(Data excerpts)
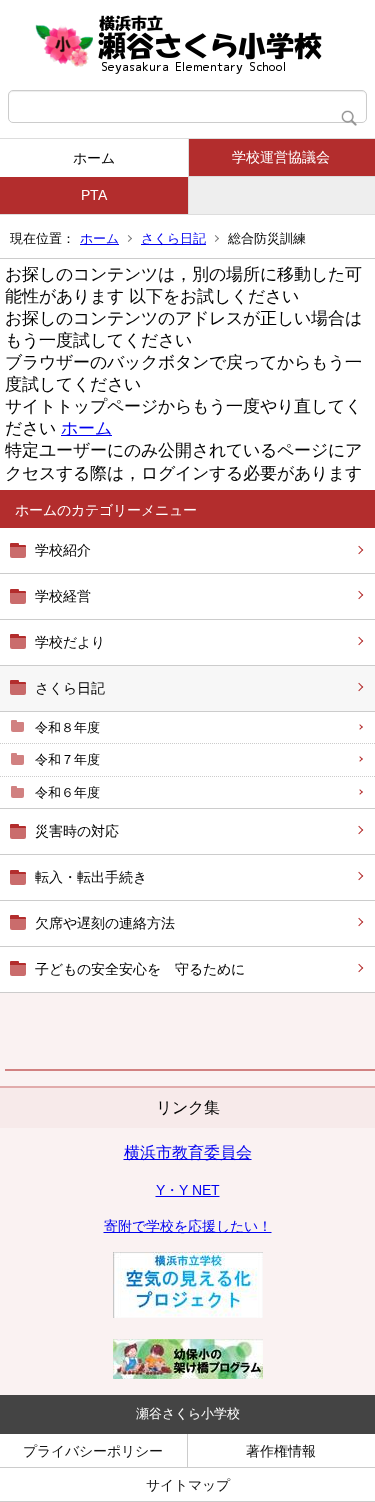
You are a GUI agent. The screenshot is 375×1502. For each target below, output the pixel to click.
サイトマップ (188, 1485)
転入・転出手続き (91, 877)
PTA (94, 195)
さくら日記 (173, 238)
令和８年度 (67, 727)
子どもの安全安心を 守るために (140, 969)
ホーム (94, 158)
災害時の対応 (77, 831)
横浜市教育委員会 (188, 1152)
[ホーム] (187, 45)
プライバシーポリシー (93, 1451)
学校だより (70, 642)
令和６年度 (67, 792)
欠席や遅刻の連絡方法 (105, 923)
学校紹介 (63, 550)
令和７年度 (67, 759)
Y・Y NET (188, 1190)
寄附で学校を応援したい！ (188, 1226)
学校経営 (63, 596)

**TASK STATEMENT**
Using the records above, output exactly the lines from the one containing "令和６年度 (67, 792)" through the last line, and no others.

**SOLVED EXERCISE**
令和６年度 (67, 792)
欠席や遅刻の連絡方法 (105, 923)
学校紹介 (63, 550)
令和７年度 (67, 759)
Y・Y NET (188, 1190)
寄附で学校を応援したい！ (188, 1226)
学校経営 (63, 596)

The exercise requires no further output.